Influence of branched‐chain amino acids and branched‐chain keto acids on protein synthesis in isolated hepatocytes

We investigated the effects of the branched‐chain amino acids—valine, leucine and isoleucine—or their keto analogs, the branched‐chain keto acids—α‐ketoisovaleric acid, α‐ketoisocaproic acid and α‐keto‐β‐methylvaleric acid—on protein synthesis and secretion by monolayers of rabbit hepatocytes incubated with [³⁵S] methionine in pulse‐chase and steady‐state experiments. The branched‐chain amino acids (2.0 mM or 1.0 mM), in the presence or absence of insulin (2 × 10⁻⁴ IU per dish) and in both types of experiments, reduced the trichloroacetic acid‐precipitable ³⁵S‐protein secreted into the medium. The branched‐chain keto acids (2.0 mM or 1.0 mM) had a stimulatory effect on secreted trichloroacetic acid‐precipitable ³⁵S‐protein which was observed only by the pulse‐chase technique in the presence of insulin. Immunoaffinity chromatography of medium demonstrated a slight inhibition by branched‐chain amino acids and a slight stimulation by branched‐chain keto acids on secretion of ³⁵S‐albumin and no effect of either treatment on secretion of ³⁵S‐fibrinogen. ELISA analysis of total (i.e., ³⁵S‐labeled and unlabeled) secreted albumin revealed an inhibitory effect of the branched‐chain amino acids in both pulse‐chase and steady‐state experiments, and a small stimulatory effect, in steady‐state experiments, of the branched‐chain keto acids; both effects were insulin‐dependent. Total secreted fibrinogen, under steady‐state conditions, was increased by the branched‐chain keto acids in the presence of insulin, while transferrin production was unaffected by any treatment.

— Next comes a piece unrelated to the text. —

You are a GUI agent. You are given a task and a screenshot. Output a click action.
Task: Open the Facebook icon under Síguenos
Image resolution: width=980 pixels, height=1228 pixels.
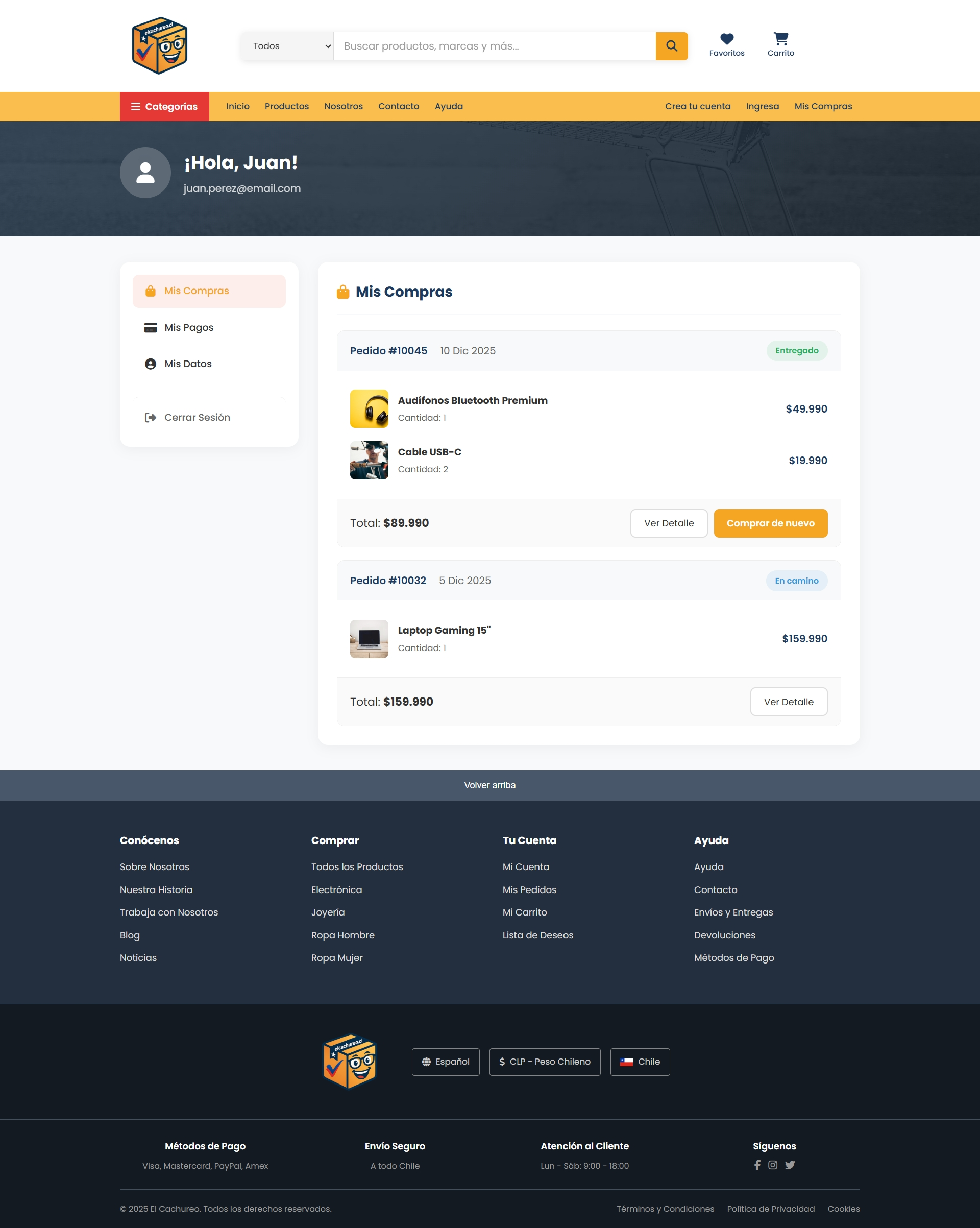tap(757, 1165)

Intracellular trichloroacetic acid‐precipitable ³⁵S‐protein was increased by the branched‐chain keto acids in the presence of insulin and was reduced by the branched‐chain amino acids in the presence or absence of insulin, suggesting that the effects of these agents may have been related to synthesis and not to effects on secretion.